Resource links provided by NLM:


Further study details as provided by Helsinki University Central Hospital:

Primary Outcome Measures:
  • Plasma Triglyceride (TG) area under curve (AUC) [ Time Frame: 3 months ] [ Designated as safety issue: No ]
    Before vs. after fructose challenge: Postprandial plasma TG summary measure expressed as AUC (baseline to 8hours) after oral fat.

  • Very low density lipoprotein 1 (VLDL1) apolipoprotein B-100 (ApoB-100) kinetics [ Time Frame: 3 months ] [ Designated as safety issue: No ]
    Before vs. after fructose challenge: VLDL1 ApoB-100 secretion rate.

  • VLDL1 ApoB-100 kinetics [ Time Frame: 3 months ] [ Designated as safety issue: No ]
    VLDL1 ApoB-100 catabolic rate


Secondary Outcome Measures:
  • Metabolic parameters [ Time Frame: 3 months ] [ Designated as safety issue: No ]
    Before vs. after fructose challenge: Postprandial lipids and apolipoproteins (8hours) after oral fat and/or non-steady state kinetic parameters

  • Metabolic parameters [ Time Frame: 3 months ] [ Designated as safety issue: No ]
    Before vs. after fructose challenge: Hepatic DNL

  • Metabolic parameters [ Time Frame: 3 months ] [ Designated as safety issue: No ]
    Before vs. after fructose challenge: Plasma inflammatory markers

  • Metabolic parameters [ Time Frame: 3 months ] [ Designated as safety issue: No ]
    Before vs. after fructose challenge: Incretin response

  • Metabolic parameters [ Time Frame: 3 months ] [ Designated as safety issue: No ]
    Before vs. after fructose challenge: Plasma and adipose tissue lipidomics /genetics.

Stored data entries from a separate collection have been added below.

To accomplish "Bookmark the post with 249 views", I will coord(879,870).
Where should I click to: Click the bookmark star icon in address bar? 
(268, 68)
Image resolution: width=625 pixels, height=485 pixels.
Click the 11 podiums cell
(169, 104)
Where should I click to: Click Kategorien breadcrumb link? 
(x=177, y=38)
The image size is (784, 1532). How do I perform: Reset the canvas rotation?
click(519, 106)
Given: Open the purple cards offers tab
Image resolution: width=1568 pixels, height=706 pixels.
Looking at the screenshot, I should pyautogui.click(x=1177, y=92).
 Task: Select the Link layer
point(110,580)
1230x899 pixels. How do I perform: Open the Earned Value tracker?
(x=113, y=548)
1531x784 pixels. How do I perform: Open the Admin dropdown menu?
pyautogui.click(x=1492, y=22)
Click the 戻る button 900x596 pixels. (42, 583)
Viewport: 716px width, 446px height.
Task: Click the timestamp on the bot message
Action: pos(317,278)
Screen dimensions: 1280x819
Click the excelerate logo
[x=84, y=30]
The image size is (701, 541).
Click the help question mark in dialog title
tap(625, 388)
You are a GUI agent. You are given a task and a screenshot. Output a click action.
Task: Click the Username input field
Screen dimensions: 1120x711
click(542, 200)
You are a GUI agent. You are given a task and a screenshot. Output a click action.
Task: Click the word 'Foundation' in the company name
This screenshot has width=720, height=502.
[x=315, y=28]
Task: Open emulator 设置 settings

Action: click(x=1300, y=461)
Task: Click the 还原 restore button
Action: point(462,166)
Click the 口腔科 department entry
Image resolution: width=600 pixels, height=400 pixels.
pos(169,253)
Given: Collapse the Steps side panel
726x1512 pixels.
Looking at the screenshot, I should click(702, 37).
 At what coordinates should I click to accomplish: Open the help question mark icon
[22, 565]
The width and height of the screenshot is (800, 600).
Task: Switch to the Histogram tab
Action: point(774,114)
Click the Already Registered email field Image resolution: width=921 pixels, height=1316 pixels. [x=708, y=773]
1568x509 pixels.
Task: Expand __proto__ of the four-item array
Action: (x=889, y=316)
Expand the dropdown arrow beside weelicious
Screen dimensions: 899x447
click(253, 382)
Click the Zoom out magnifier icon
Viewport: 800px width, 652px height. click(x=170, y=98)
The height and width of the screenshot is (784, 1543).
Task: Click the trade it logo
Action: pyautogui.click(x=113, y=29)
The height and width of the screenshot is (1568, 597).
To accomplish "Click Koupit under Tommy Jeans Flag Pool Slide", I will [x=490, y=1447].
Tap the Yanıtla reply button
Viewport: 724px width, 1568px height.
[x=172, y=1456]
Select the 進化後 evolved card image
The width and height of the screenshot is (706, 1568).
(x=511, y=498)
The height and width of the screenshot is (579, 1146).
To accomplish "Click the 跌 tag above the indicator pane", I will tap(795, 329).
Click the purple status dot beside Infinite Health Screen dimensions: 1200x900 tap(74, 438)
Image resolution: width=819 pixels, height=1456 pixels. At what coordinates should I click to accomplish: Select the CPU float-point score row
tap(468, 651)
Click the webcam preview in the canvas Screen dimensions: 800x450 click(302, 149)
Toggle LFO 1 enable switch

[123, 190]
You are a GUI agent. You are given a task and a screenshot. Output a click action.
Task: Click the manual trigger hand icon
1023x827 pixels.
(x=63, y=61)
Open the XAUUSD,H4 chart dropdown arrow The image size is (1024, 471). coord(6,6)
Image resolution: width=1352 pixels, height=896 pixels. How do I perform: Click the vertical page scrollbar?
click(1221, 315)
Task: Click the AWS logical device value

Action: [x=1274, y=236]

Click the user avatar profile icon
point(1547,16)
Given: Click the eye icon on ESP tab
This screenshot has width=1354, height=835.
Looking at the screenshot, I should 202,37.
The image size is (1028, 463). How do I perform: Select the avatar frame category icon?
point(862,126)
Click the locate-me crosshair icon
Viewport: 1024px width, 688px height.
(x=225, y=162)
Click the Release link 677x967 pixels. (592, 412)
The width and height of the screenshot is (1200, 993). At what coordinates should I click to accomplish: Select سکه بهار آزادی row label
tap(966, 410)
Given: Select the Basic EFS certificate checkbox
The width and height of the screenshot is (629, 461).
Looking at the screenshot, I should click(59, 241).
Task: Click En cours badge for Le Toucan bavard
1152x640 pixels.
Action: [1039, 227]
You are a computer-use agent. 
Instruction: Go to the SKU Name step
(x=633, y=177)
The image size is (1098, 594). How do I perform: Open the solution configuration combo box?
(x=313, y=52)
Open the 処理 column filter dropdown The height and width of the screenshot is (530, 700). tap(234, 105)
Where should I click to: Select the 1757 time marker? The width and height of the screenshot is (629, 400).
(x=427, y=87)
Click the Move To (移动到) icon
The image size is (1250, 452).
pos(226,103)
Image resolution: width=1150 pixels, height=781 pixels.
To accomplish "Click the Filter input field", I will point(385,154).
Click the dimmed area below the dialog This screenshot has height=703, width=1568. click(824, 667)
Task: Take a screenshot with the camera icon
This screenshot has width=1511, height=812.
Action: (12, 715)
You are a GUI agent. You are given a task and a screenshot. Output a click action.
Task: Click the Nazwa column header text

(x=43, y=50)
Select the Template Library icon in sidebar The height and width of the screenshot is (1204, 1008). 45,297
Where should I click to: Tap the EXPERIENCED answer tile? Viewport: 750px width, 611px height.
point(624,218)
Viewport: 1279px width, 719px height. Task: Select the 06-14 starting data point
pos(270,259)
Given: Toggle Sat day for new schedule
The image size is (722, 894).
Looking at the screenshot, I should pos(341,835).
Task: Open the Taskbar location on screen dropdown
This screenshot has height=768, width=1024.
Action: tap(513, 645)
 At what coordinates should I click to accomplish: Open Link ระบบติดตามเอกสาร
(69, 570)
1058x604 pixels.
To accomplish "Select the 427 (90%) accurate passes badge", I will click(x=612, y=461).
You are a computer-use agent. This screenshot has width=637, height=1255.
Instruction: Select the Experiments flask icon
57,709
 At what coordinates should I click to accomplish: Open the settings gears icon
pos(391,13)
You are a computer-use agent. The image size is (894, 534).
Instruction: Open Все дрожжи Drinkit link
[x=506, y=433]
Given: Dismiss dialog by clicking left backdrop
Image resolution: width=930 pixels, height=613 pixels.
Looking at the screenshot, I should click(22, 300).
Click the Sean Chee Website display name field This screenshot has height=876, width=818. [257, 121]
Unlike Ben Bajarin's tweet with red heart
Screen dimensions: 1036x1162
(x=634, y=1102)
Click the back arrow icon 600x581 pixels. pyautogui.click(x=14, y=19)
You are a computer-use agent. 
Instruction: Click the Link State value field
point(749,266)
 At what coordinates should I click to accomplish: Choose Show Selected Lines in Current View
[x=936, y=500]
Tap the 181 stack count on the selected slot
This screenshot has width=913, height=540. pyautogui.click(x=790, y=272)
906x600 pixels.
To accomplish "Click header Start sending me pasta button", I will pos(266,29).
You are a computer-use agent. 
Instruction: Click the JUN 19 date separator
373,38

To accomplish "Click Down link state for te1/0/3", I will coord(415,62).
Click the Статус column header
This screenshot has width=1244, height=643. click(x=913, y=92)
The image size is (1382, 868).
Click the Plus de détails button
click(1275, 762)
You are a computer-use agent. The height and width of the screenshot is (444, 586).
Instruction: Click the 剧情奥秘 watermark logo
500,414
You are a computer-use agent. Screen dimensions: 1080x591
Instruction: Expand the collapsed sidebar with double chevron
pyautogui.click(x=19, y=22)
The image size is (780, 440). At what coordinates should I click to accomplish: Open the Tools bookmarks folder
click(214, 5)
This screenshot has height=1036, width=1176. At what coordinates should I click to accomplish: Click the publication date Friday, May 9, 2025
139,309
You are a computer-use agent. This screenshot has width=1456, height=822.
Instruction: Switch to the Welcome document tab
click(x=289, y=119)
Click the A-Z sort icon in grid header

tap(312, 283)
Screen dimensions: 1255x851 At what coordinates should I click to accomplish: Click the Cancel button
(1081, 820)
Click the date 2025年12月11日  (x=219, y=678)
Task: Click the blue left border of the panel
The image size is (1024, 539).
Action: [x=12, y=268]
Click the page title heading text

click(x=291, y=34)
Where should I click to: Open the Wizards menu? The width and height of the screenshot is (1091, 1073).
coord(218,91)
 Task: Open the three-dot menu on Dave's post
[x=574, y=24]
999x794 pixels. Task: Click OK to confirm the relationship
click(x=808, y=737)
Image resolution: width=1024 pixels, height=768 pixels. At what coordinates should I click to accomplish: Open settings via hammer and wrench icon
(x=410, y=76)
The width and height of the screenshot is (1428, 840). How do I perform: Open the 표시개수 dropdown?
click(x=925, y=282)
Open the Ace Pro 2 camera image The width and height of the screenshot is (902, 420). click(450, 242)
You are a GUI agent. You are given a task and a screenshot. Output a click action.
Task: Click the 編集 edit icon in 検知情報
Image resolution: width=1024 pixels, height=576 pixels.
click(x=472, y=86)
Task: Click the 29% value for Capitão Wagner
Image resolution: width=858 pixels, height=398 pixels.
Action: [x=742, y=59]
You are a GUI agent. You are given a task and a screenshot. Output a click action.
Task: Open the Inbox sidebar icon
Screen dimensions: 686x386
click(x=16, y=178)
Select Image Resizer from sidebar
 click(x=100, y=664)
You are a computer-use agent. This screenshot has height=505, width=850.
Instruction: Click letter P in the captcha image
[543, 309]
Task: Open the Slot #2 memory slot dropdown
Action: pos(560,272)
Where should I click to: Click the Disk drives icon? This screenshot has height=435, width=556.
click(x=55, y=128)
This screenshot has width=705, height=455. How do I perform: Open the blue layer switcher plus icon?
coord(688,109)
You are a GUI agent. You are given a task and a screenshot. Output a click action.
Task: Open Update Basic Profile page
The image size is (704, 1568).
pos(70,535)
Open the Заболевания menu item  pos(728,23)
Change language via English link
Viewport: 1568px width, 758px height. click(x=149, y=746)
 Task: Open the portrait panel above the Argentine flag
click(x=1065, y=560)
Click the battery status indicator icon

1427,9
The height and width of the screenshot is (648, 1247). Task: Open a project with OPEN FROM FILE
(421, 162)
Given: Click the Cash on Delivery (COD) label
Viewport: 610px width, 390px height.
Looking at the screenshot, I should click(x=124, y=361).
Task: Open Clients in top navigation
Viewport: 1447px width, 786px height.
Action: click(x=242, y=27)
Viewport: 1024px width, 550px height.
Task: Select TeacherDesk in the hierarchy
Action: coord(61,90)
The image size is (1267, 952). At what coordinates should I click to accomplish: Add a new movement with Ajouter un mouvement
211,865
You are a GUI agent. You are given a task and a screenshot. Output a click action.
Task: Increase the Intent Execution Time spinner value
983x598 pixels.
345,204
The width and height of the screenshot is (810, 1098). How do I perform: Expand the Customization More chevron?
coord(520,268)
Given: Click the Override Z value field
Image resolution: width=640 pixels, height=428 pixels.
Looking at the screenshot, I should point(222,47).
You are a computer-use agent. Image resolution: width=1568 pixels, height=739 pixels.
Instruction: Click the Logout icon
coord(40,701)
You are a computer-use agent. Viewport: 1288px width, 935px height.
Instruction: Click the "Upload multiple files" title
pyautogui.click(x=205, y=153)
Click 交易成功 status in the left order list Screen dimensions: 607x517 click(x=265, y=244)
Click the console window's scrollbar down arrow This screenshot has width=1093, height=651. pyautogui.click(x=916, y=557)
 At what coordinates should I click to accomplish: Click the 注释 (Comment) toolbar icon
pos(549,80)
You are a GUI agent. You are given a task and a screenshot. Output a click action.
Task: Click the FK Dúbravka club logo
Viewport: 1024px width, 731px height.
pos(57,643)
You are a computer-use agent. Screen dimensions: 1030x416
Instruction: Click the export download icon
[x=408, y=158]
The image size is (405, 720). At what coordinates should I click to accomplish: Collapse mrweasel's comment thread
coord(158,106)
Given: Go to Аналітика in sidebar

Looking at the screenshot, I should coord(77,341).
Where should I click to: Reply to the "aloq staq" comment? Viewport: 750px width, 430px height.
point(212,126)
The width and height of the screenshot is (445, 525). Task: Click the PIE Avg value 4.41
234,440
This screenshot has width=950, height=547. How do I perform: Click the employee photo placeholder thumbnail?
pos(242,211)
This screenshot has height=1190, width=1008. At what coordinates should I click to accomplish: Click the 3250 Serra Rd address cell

  • Metabolic parameters [ Time Frame: 3 months ] [ Designated as safety issue: No ]
    Before vs. after fructose challenge: Gut microbiota profiling.


Estimated Enrollment: 128
Study Start Date: August 2011
Estimated Study Completion Date: December 2014
Estimated Primary Completion Date: December 2014 (Final data collection date for primary outcome measure)
Arms Assigned Interventions
Experimental: Hypercaloric fructose diet
1. TG ≤1.7 mmo/l 2. TG > 1.7 mmol/l
Dietary Supplement: Fructose
fructose drink 75 g/day per day while consuming a self-selected ad libitum diet
Active Comparator: Isocaloric fructose diet
3. TG ≤1.7 mmo/l 4. TG > 1.7 mmol/l
Dietary Supplement: Fructose
3 month fructose diet 75 g/day while consuming isocaloric diet

Detailed Description:

Detailed description: Study subjects will participate to studies 1-4 before and 3 m after fructose diet:

  1. An oral fat load or a kinetic study with stable isotopes combined with an oral fat load.
  2. Determination of liver, subcutaneous and intra-abdominal fat. (Proton magnetic resonance spectroscopy )
  3. Lipolytic enzymes, advanced lipid analysis, fat biopsies and genetic studies and gut microbiota profiling
  4. Oral glucose tolerance test and analysis of incretins and inflammatory biomarkers.
  Eligibility

Ages Eligible for Study:   20 Years to 60 Years
Genders Eligible for Study:   Male
Accepts Healthy Volunteers:   Yes
Criteria

Inclusion Criteria:

  • Body mass index 27-40
  • Waist > 96 cm
  • Age 20-60 years
  • Male

Exclusion Criteria:

  • Smoking
  • Active health problems
  • Contraindications to MRI scanning
  • Bleeding tendency
  • Abnormal liver or renal function tests
  • Type 2 diabetes
  • Evidence of metabolic or viral liver disease
  • Alcohol intake > 21 units per week
  • Chronic medication except ones needed for stable hypertension
  Contacts and Locations
Choosing to participate in a study is an important personal decision. Talk with your doctor and family members or friends about deciding to join a study. To learn more about this study, you or your doctor may contact the study research staff using the Contacts provided below. For general information, see Learn About Clinical Studies.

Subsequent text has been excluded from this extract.